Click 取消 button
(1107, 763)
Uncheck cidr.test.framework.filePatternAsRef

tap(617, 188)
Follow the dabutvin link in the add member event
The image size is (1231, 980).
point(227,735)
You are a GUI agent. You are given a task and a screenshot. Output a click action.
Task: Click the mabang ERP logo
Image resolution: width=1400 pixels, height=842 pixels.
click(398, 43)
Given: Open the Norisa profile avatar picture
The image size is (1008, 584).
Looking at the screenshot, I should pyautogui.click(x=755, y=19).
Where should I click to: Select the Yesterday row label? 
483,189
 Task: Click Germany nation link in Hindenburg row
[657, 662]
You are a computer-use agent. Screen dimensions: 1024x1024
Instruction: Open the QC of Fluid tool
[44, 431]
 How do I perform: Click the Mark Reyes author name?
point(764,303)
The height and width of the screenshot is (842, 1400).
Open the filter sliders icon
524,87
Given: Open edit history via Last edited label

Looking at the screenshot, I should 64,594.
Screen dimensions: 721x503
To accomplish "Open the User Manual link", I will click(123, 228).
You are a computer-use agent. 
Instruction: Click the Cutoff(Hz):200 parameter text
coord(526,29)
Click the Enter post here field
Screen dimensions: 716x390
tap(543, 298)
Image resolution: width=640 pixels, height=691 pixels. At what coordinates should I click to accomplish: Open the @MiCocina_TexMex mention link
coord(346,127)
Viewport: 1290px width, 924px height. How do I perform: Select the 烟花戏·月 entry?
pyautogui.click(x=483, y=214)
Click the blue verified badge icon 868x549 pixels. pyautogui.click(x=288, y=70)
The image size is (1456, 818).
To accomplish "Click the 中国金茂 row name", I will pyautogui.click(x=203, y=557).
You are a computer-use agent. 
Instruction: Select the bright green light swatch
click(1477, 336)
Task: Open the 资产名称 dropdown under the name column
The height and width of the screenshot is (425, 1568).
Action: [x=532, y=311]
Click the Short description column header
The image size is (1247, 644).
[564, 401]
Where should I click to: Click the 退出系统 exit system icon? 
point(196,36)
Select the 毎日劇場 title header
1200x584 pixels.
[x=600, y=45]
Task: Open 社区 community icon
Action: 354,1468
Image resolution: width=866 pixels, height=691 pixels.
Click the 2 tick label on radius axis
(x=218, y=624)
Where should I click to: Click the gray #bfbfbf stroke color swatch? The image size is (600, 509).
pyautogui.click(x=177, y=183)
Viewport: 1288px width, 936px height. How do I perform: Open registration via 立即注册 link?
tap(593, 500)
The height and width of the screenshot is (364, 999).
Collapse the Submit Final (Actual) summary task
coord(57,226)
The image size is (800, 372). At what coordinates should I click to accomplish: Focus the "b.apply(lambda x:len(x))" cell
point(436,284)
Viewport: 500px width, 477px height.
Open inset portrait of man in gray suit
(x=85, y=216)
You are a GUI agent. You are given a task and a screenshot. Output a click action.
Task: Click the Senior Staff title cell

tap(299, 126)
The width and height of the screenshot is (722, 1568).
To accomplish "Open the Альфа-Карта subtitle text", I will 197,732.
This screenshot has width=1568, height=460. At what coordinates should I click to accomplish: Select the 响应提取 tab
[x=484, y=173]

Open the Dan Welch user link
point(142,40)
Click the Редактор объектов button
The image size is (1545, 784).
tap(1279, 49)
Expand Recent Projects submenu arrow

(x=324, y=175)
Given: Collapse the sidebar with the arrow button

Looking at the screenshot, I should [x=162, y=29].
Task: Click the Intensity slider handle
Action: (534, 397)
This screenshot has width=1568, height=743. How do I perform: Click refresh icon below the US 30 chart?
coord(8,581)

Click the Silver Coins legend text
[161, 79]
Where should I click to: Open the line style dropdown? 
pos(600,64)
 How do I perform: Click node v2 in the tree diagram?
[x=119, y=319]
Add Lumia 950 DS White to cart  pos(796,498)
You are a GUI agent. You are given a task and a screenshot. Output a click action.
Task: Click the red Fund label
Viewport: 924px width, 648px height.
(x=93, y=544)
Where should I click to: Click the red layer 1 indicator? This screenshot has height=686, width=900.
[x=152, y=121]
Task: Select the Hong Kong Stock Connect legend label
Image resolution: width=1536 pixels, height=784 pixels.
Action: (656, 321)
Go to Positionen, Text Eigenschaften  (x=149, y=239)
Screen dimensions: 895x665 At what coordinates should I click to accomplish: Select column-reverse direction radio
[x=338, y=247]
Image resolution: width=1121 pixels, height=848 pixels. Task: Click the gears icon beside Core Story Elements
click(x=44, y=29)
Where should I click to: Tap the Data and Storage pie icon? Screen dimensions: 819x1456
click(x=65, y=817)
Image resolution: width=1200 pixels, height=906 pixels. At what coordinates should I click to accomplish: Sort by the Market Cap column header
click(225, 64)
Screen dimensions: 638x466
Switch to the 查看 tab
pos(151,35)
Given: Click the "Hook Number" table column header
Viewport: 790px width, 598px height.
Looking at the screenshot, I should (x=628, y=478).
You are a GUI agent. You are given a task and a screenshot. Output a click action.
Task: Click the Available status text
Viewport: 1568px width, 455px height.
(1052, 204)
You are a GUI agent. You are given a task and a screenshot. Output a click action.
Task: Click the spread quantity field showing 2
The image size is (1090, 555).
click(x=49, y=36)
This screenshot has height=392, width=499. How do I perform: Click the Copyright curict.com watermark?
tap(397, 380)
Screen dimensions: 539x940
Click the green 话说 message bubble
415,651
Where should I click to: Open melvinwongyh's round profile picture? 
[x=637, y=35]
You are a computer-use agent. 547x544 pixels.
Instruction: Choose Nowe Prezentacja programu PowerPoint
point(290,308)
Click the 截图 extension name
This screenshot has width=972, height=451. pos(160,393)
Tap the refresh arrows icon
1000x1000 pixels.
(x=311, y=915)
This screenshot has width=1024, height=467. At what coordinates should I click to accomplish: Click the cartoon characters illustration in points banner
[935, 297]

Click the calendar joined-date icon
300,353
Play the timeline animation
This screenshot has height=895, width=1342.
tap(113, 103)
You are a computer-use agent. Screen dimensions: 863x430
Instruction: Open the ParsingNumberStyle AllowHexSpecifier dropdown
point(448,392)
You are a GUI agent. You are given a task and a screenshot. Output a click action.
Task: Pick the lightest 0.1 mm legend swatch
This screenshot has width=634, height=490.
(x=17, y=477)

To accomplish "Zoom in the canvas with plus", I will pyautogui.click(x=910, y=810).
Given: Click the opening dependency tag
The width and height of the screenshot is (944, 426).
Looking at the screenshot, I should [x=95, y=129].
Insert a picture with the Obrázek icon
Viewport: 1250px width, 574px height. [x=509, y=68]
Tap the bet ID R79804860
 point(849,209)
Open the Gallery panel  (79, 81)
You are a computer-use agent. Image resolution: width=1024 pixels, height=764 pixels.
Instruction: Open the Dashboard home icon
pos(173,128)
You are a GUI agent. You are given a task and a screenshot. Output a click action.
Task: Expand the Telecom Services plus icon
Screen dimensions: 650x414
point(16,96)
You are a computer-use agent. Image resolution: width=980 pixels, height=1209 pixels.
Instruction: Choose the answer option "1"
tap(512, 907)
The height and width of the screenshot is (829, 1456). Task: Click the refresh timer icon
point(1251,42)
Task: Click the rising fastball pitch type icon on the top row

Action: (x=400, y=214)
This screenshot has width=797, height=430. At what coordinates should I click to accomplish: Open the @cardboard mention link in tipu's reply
--
:: WORK REQUEST ::
What is the number of lines in the records that include "will"? Answer with that number alone.

:: RESPONSE TO THE TASK ::
4